Opiate Antagonistic Function of Cholecystokinin in Analgesia and Energy Balance Systemsa

Abstract

Because several effects of cholecystokinin (CCK) are opposite to those reported for opioids, it seemed likely that CCK may function as an endogenous antagonist of opiate action. This hypothesis was tested initially by assessing the effect of CCK on opiate analgesias. Systemic administration of CCK attenuated opiate analgesias produced by morphine and footshock, but did not reduce nonopiate footshock analgesia. When delivered directly to the lumbosacral spinal cord, a critical site of opiate action, 3.6 ng of CCK-8 significantly inhibited opiate-mediated footshock analgesia; however, 3.6 ng of desulfated CCK-8 did not have an effect. Sequestering of endogenously circulating CCK by antibodies raised against CCK through an active immunization procedure resulted in a potentiation of morphine analgesia. If CCK functions to inhibit opiate involvement in behaviors other than pain responsitivity, CCK-induced satiety may result from an inhibition of opiate-stimulated feeding.

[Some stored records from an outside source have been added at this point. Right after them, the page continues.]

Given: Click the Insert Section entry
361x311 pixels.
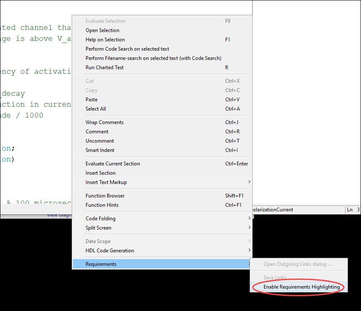Looking at the screenshot, I should (100, 173).
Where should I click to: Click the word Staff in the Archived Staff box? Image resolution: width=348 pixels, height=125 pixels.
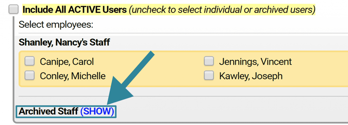tap(66, 111)
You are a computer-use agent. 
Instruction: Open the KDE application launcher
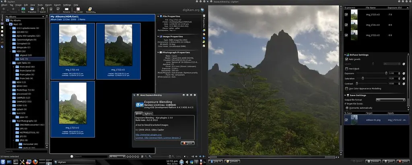[x=3, y=162]
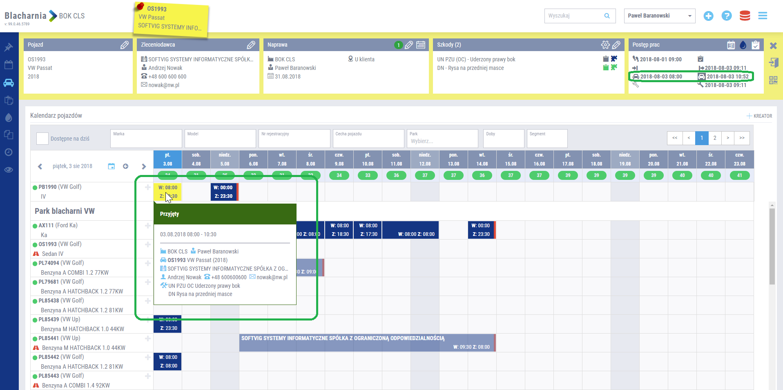This screenshot has width=783, height=390.
Task: Open the hamburger menu icon
Action: coord(763,16)
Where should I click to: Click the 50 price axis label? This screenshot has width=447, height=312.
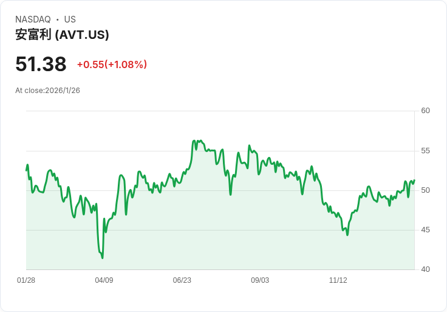click(x=425, y=190)
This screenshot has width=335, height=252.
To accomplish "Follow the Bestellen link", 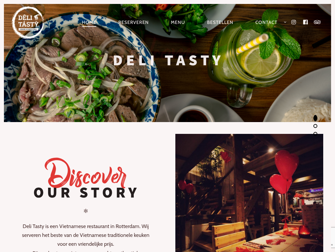I will click(220, 22).
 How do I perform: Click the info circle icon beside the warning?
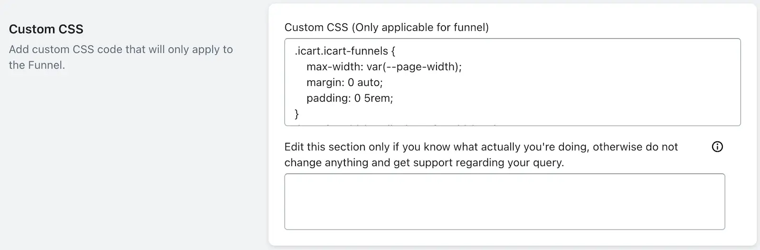click(717, 147)
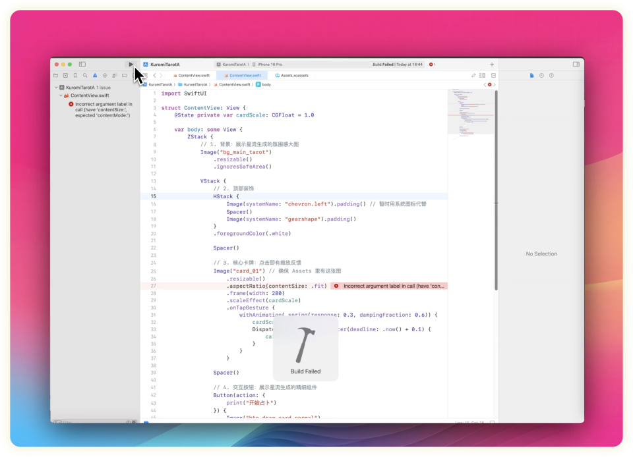Click the minimap code overview
This screenshot has width=633, height=457.
471,112
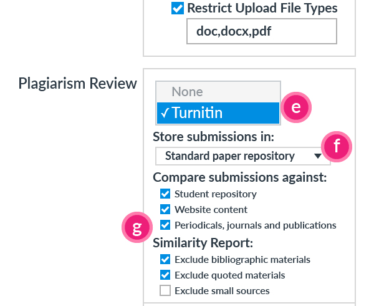374x306 pixels.
Task: Select None in plagiarism review list
Action: [x=188, y=92]
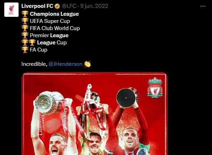
Task: Click the word Incredible in the tweet
Action: [34, 64]
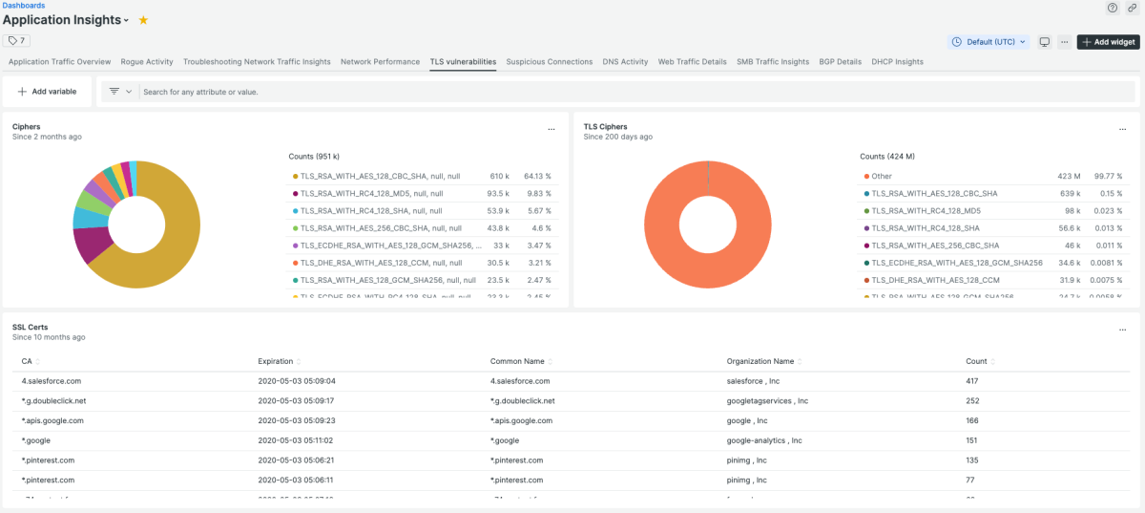Open the Default (UTC) time picker
The height and width of the screenshot is (513, 1145).
click(989, 42)
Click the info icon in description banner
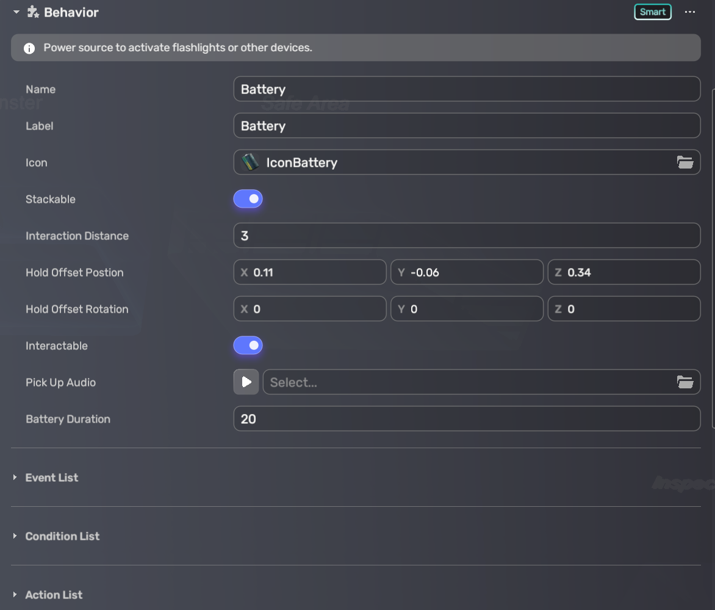Viewport: 715px width, 610px height. coord(29,48)
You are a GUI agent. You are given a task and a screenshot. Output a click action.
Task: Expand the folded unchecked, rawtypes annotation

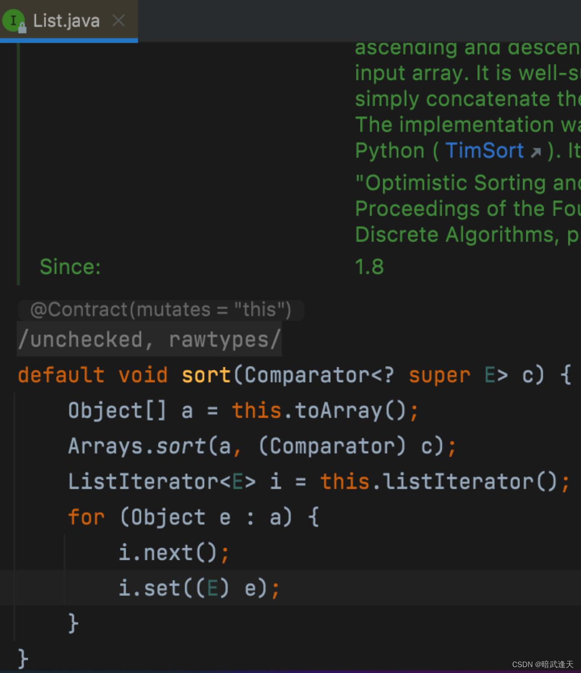(149, 339)
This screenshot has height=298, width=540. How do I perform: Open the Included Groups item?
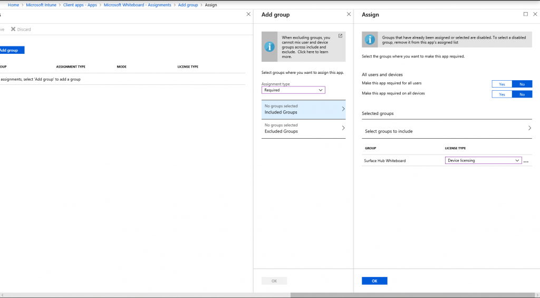pos(303,109)
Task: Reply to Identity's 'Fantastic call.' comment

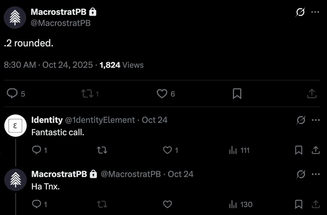Action: click(37, 150)
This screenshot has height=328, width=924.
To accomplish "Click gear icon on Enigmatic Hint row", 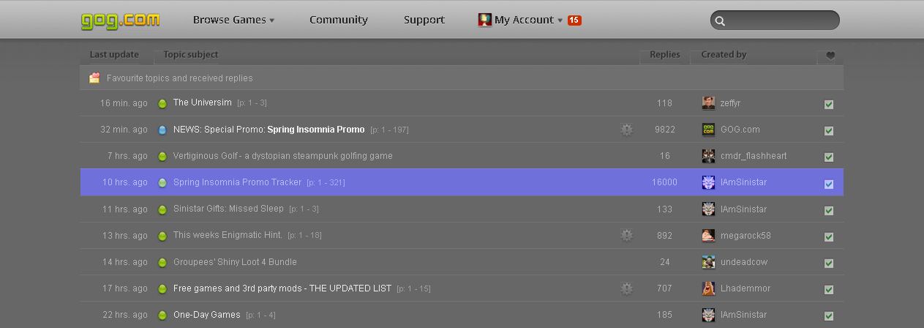I will tap(626, 235).
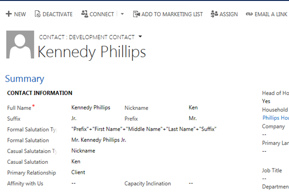Click the Add to Marketing List command
This screenshot has height=193, width=289.
[172, 14]
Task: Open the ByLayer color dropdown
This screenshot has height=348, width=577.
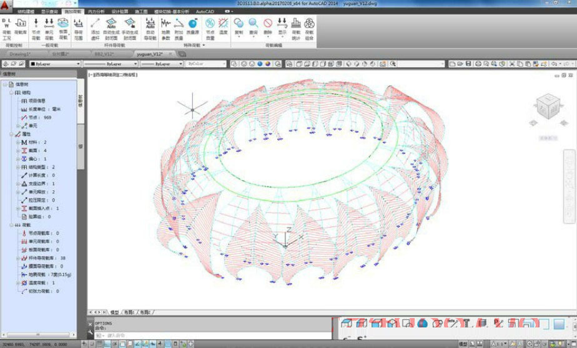Action: 55,64
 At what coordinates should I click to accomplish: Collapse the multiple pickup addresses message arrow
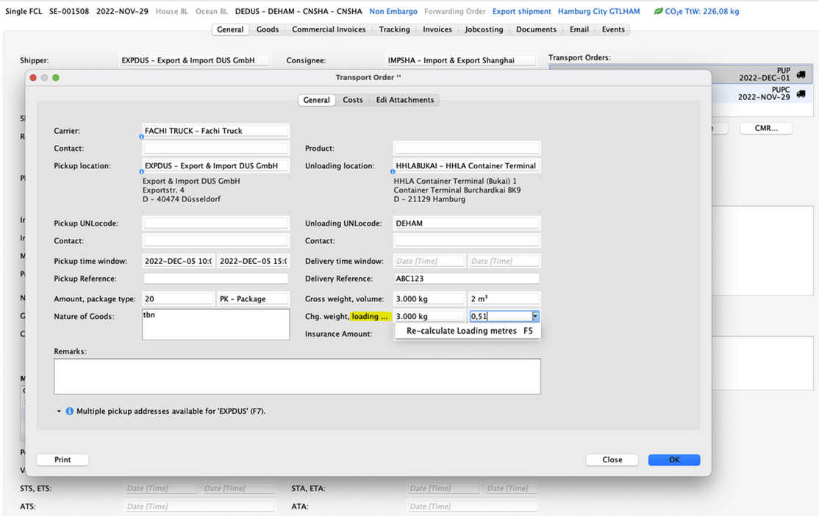pyautogui.click(x=59, y=411)
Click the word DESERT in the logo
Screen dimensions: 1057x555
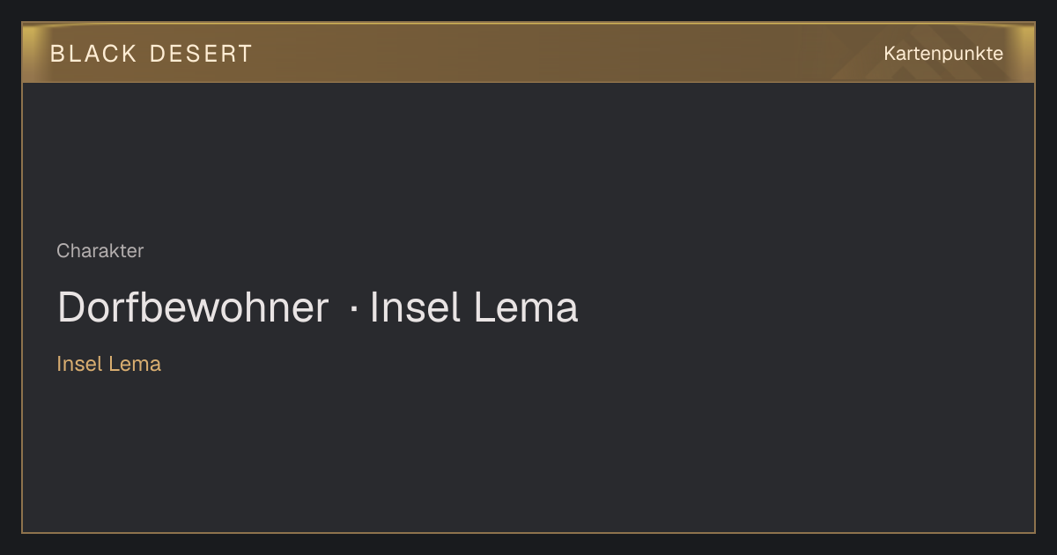click(201, 54)
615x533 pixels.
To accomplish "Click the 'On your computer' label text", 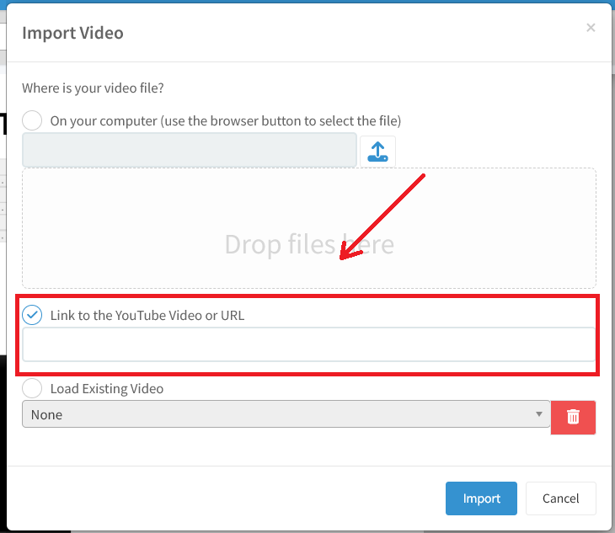I will click(x=225, y=120).
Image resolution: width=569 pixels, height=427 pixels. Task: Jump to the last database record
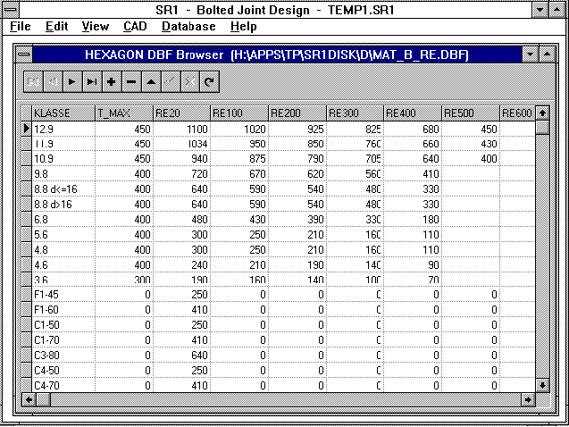click(x=92, y=81)
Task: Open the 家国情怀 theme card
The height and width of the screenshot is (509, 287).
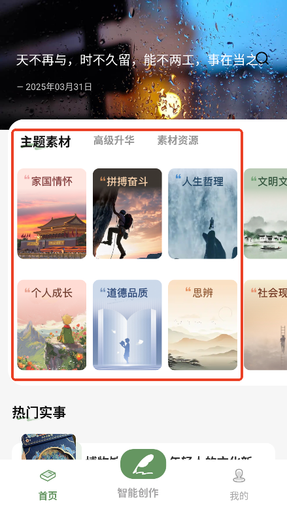Action: (52, 213)
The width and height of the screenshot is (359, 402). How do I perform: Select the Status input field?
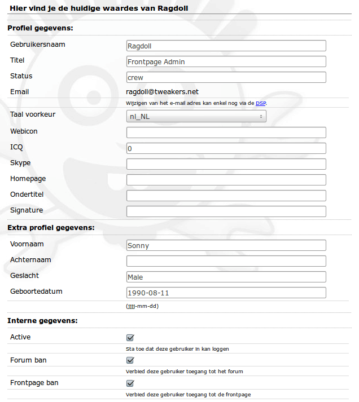[x=226, y=78]
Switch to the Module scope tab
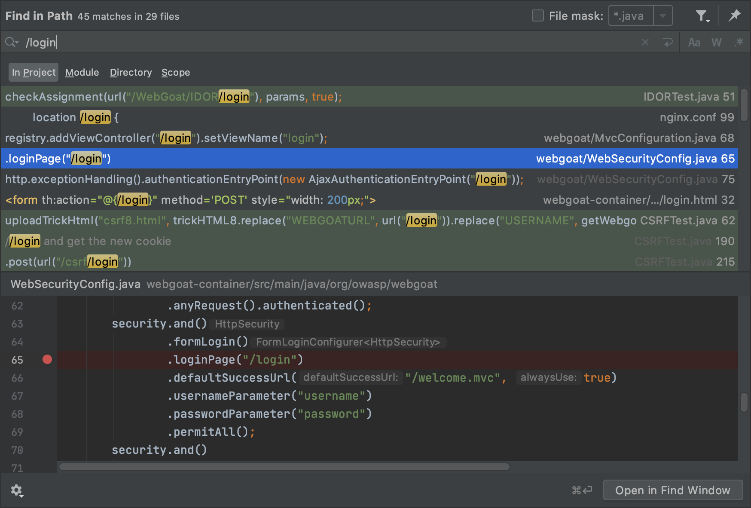Image resolution: width=751 pixels, height=508 pixels. tap(82, 72)
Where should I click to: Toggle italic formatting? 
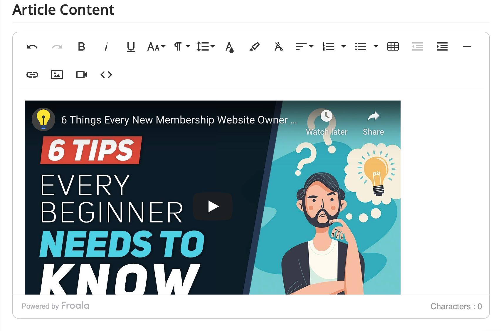pos(106,46)
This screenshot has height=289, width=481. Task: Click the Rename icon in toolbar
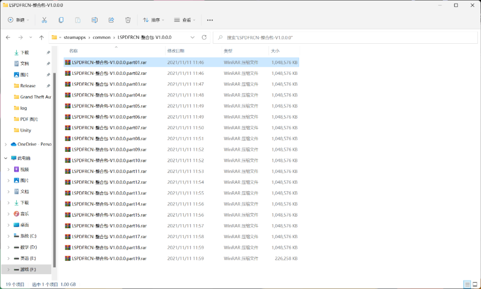94,20
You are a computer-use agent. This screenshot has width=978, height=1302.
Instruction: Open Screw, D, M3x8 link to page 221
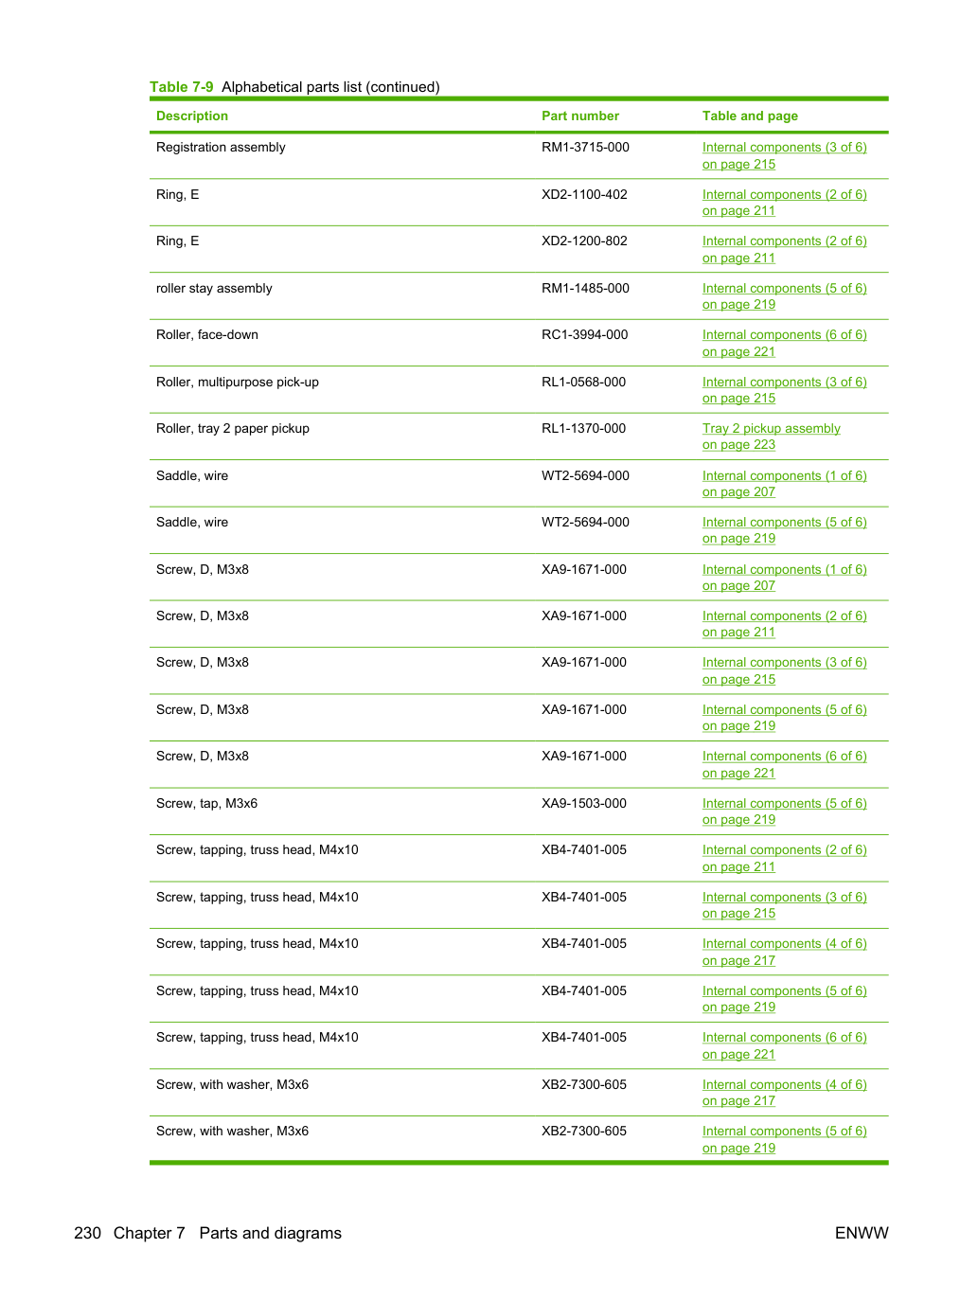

In immunohistochemical studies, we have found a dense CCK fiber plexus in the dorsal PVN, a critical site for opiate-induced feeding. Direct microinjections of CCK to this region reduced short-term food intake by 28%. The findings presented here support the hypothesis that an opiate antagonistic function of CCK may account for several previously reported effects of this peptide.